Veteran alternative rockers Manic Street Preachers are still battling against the establishment, writes Antony Lawes.
It’s no surprise the Manic Street Preachers still think they have something to say. Well into their third decade, the famously opinionated Welsh band that rose to prominence in the early 1990s with songs that were often unashamedly political and spoke of alienation and despair, have just released their 10th album, Postcards from a Young Man. And it seems they are at it again, taking a swipe at the cultural and political establishment.
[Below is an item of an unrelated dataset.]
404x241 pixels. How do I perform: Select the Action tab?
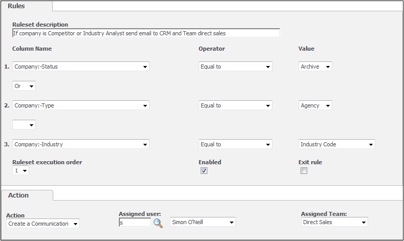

In All We Make is Entertainment, for example, the previous British Labour government is in their sights for betraying the working class, while Don’t Be Evil talks of the sometimes-negative influence of technology and the internet.
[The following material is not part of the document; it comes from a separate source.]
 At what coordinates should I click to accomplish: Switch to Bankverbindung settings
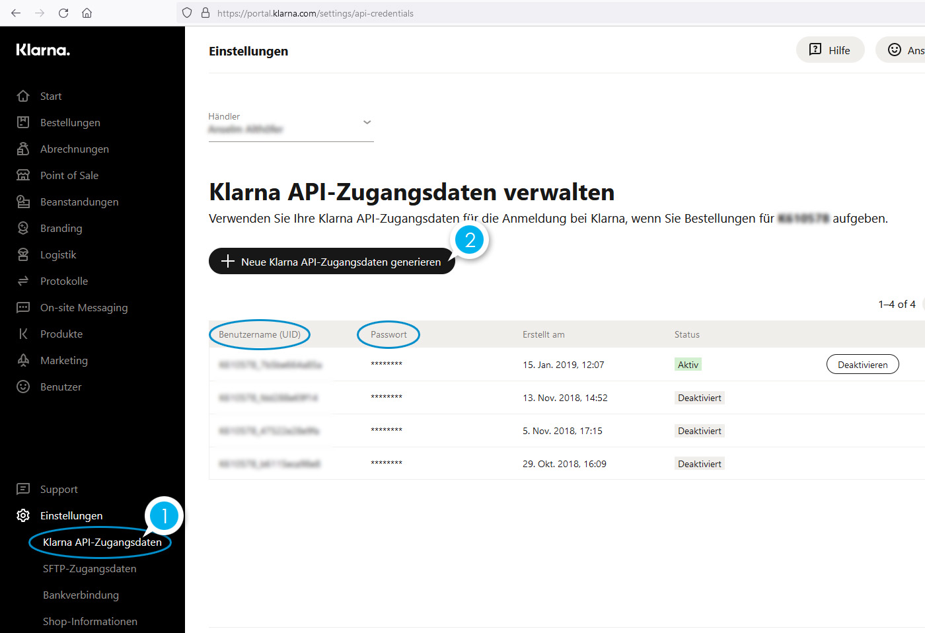[81, 595]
Lead singer James Dean Bradfield says this connection between pop music and politics is something few other bands feel compelled to do any more.
"There’s a lot of this gap-year music where people are only ever going to do one or two albums and are going to get a job in accountancy after their second album," he says. "We’ve been through two world wars, one of the biggest recessions in living memory and no bands write songs about it, none. It’s truly bizarre."
But while their lyrics might still go to places few others do, and the band still strive for creativity to attract new fans, Bradfield admits their latest album harks back to the band’s heady days of Everything Must Go, rather than building on a new sound.
"I’m not going to pretend it’s a ground-breaking record, because it isn’t," he says.
"When you get to your 10th album you either reinvent yourself or you celebrate where the band has been and I think we did the latter. It is a classic rock album with our traditional themes-and-subjects edge to it."
The reviews for Postcards have been generally favourable but rarely gushing. British music paper NME called it a "fighting-strength" album that was "cheesier than a Red Hot Chili Peppers’ sock drawer", while a blog on The Guardian’s website ranged from those who thought it "pure pop perfection" to others who thought it sounded like "an OTT Welsh version of Big Country".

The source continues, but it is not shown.